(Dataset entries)
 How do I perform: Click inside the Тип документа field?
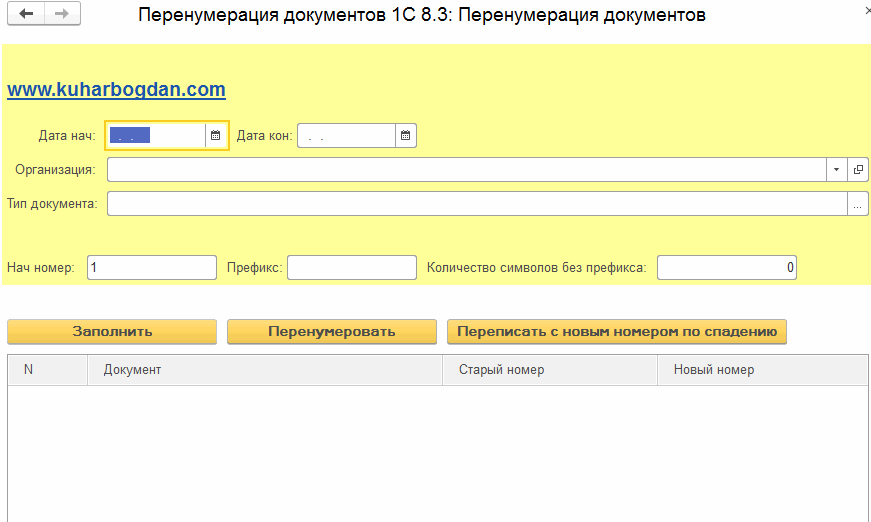pyautogui.click(x=475, y=204)
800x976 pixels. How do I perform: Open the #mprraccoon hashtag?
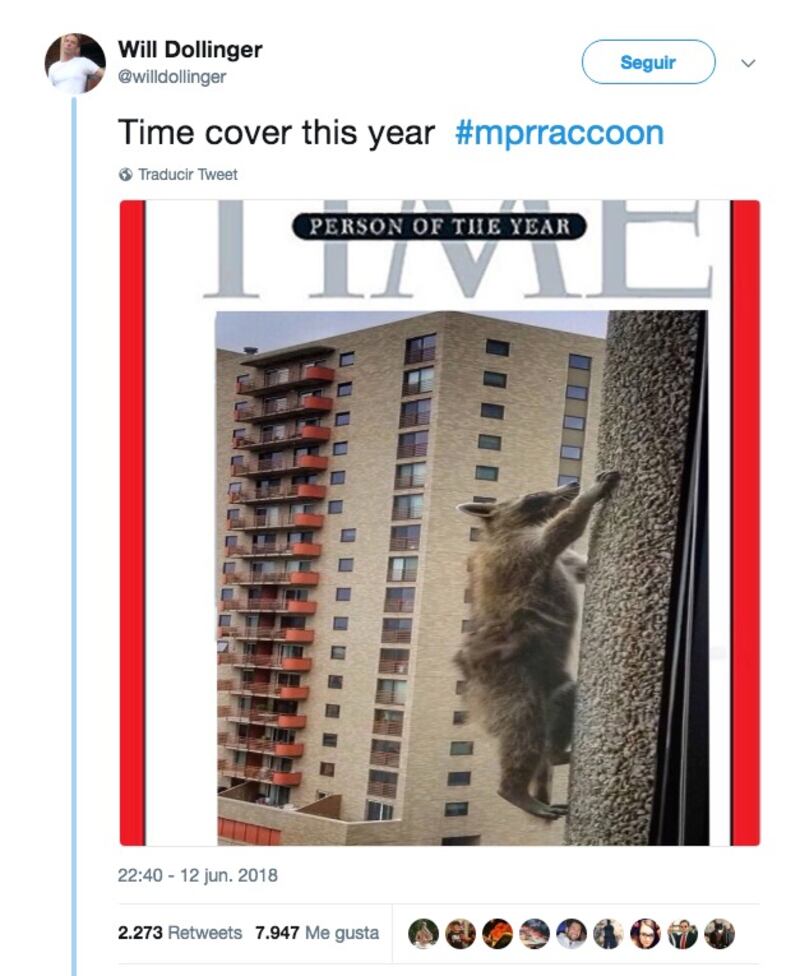pyautogui.click(x=559, y=133)
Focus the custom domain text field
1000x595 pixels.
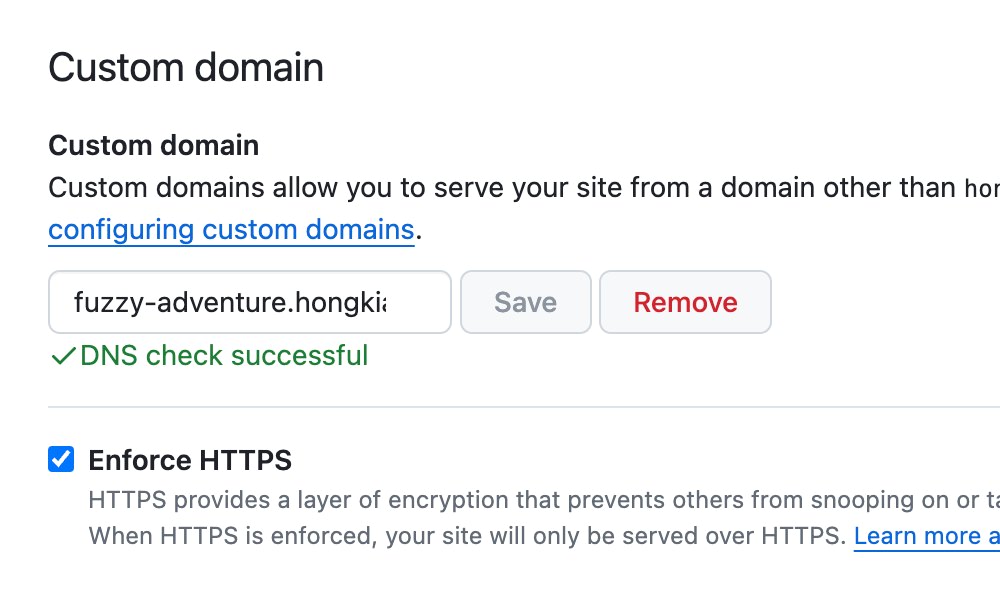click(250, 302)
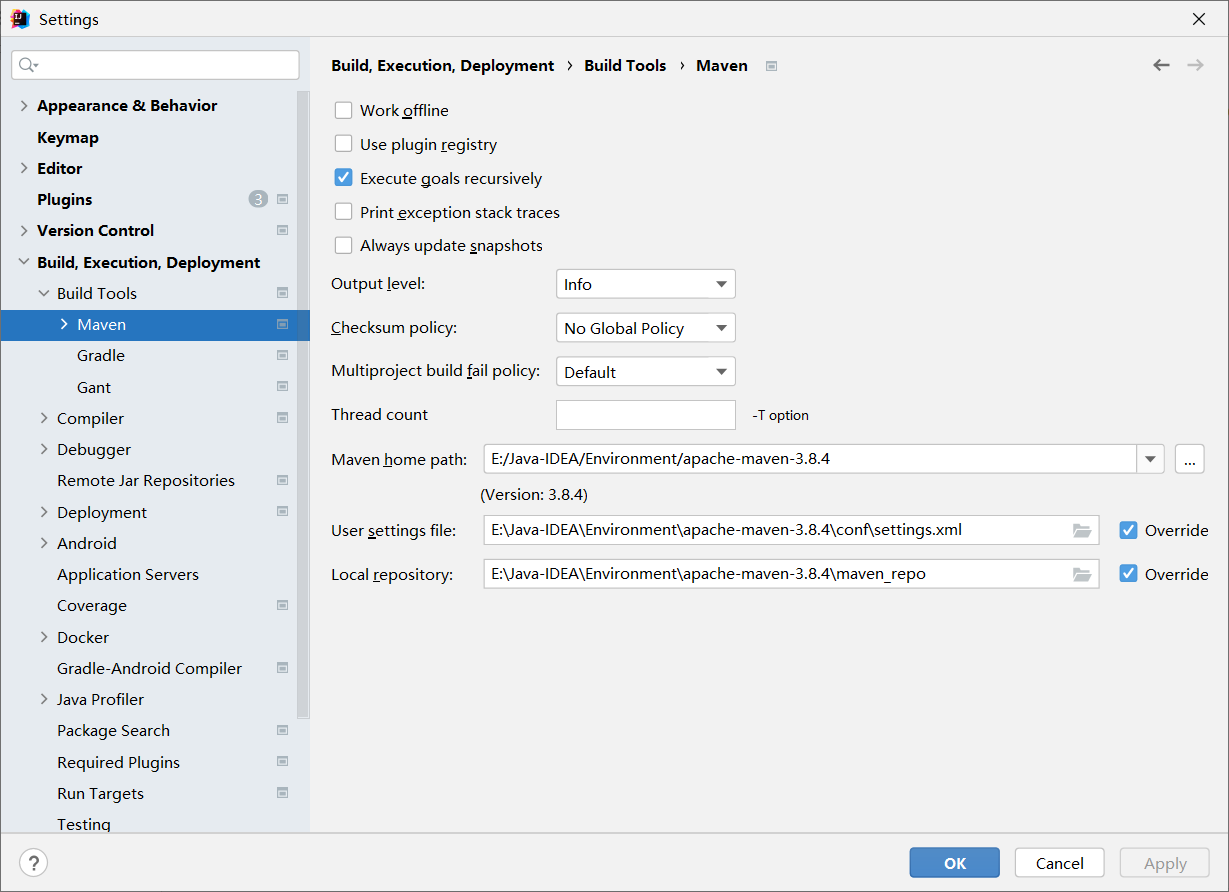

* **Exercise brief**: Return exactly the lines that begin with the one containing "Focus the custom domain text field" and end with the final line of the data above; include no pictures.

* **Answer for the task**:
Focus the custom domain text field
1000x595 pixels.
click(250, 302)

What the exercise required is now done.